What you will do ▸
In the data below, one line contains "You are a computer-use agent. Viewport: 1920px" and a later one contains "Open the Inspector". Print both, with every line between them, exactly and alone.

[Stored data entries]
○ ○ ○ ○ ○

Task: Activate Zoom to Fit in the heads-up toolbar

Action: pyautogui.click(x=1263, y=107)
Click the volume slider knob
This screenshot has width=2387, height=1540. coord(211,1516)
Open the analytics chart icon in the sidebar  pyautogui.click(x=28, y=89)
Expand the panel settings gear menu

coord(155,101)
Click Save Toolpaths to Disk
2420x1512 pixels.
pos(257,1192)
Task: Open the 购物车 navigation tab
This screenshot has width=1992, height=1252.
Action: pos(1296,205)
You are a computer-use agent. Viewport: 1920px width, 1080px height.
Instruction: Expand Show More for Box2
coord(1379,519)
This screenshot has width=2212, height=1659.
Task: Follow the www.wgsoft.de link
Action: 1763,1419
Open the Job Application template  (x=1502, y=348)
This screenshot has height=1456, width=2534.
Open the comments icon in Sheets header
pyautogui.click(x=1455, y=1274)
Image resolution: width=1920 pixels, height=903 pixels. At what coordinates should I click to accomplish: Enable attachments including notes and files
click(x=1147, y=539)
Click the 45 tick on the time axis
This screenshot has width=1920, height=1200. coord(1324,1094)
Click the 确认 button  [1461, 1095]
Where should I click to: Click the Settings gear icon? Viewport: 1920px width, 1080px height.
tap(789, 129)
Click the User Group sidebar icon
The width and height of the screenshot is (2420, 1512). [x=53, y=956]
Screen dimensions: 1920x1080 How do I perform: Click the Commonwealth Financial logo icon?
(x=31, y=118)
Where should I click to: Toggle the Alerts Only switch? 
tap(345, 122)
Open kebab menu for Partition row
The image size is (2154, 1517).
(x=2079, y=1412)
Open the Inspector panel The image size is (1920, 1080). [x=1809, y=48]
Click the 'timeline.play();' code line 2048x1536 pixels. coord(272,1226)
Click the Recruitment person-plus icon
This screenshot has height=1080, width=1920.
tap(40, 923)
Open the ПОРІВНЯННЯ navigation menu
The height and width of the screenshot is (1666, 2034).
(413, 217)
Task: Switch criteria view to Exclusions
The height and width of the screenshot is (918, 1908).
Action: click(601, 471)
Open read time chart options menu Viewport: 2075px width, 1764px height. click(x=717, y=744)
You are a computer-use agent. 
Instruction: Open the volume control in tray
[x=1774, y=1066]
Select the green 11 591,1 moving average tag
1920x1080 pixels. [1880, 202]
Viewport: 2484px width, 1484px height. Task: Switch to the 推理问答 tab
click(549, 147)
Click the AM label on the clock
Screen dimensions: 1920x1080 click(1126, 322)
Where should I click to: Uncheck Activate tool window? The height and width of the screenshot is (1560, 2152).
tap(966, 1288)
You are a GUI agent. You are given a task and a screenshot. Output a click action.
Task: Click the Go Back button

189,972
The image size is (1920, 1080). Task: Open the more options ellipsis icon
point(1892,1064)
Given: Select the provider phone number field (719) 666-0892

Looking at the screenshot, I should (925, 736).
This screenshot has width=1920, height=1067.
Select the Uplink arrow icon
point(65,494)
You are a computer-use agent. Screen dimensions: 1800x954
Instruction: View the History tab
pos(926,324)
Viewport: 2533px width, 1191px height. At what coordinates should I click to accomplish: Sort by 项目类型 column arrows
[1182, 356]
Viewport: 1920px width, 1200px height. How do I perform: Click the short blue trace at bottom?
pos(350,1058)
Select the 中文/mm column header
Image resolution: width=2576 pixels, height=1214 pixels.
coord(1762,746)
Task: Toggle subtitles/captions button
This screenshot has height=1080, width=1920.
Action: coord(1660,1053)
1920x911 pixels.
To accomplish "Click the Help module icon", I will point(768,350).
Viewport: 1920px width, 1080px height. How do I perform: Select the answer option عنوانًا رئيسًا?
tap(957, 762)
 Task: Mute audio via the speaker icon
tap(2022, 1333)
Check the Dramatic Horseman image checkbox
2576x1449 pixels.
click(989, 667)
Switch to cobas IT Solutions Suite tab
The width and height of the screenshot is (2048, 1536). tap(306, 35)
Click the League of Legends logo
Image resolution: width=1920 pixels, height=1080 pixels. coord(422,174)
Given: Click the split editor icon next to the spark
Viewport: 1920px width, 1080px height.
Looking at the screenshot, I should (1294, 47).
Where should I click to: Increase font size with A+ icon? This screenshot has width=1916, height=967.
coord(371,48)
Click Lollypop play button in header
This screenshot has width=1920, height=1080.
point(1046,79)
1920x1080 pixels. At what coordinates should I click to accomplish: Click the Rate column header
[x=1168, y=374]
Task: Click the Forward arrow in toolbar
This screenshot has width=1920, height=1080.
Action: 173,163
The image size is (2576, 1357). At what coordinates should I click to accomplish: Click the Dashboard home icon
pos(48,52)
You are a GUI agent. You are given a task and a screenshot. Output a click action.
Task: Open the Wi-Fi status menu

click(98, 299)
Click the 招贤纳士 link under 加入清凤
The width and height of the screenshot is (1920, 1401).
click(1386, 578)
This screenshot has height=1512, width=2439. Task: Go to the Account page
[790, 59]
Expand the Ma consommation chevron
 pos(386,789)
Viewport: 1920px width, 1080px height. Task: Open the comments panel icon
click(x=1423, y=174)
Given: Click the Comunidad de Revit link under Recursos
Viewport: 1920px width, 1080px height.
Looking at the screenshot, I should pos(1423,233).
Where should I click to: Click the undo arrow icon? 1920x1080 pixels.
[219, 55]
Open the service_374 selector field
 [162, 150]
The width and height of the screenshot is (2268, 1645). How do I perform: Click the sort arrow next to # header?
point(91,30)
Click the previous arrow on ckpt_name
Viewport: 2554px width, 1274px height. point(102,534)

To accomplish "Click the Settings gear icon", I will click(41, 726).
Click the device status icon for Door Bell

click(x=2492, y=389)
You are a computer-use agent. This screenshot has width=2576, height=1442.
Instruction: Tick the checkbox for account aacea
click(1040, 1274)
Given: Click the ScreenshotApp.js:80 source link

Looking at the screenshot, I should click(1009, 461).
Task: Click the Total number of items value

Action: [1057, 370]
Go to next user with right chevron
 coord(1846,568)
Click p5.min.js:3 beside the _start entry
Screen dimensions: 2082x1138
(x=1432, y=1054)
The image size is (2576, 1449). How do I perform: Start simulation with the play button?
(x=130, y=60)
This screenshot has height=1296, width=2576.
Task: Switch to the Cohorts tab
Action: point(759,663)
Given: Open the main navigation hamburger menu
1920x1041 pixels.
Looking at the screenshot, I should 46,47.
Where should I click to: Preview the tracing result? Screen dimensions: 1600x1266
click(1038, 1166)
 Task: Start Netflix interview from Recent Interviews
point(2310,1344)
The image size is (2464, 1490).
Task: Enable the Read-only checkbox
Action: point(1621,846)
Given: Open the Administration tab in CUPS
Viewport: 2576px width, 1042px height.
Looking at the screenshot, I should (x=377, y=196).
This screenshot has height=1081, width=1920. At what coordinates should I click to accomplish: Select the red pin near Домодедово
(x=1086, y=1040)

○ ○ ○ ○ ○

Response area ▸
You are a computer-use agent. Viewport: 1920px width, 1080px height.
Instruction: Expand Show More for Box2
coord(1379,519)
This screenshot has width=2212, height=1659.
Task: Follow the www.wgsoft.de link
Action: 1763,1419
Open the Job Application template  (x=1502, y=348)
This screenshot has height=1456, width=2534.
Open the comments icon in Sheets header
pyautogui.click(x=1455, y=1274)
Image resolution: width=1920 pixels, height=903 pixels. At what coordinates should I click to accomplish: Enable attachments including notes and files
click(x=1147, y=539)
Click the 45 tick on the time axis
This screenshot has width=1920, height=1200. coord(1324,1094)
Click the 确认 button  [1461, 1095]
Where should I click to: Click the Settings gear icon? Viewport: 1920px width, 1080px height.
tap(789, 129)
Click the User Group sidebar icon
The width and height of the screenshot is (2420, 1512). [x=53, y=956]
Screen dimensions: 1920x1080 How do I perform: Click the Commonwealth Financial logo icon?
(x=31, y=118)
Where should I click to: Toggle the Alerts Only switch? 
tap(345, 122)
Open kebab menu for Partition row
The image size is (2154, 1517).
(x=2079, y=1412)
Open the Inspector panel The image size is (1920, 1080). [x=1809, y=48]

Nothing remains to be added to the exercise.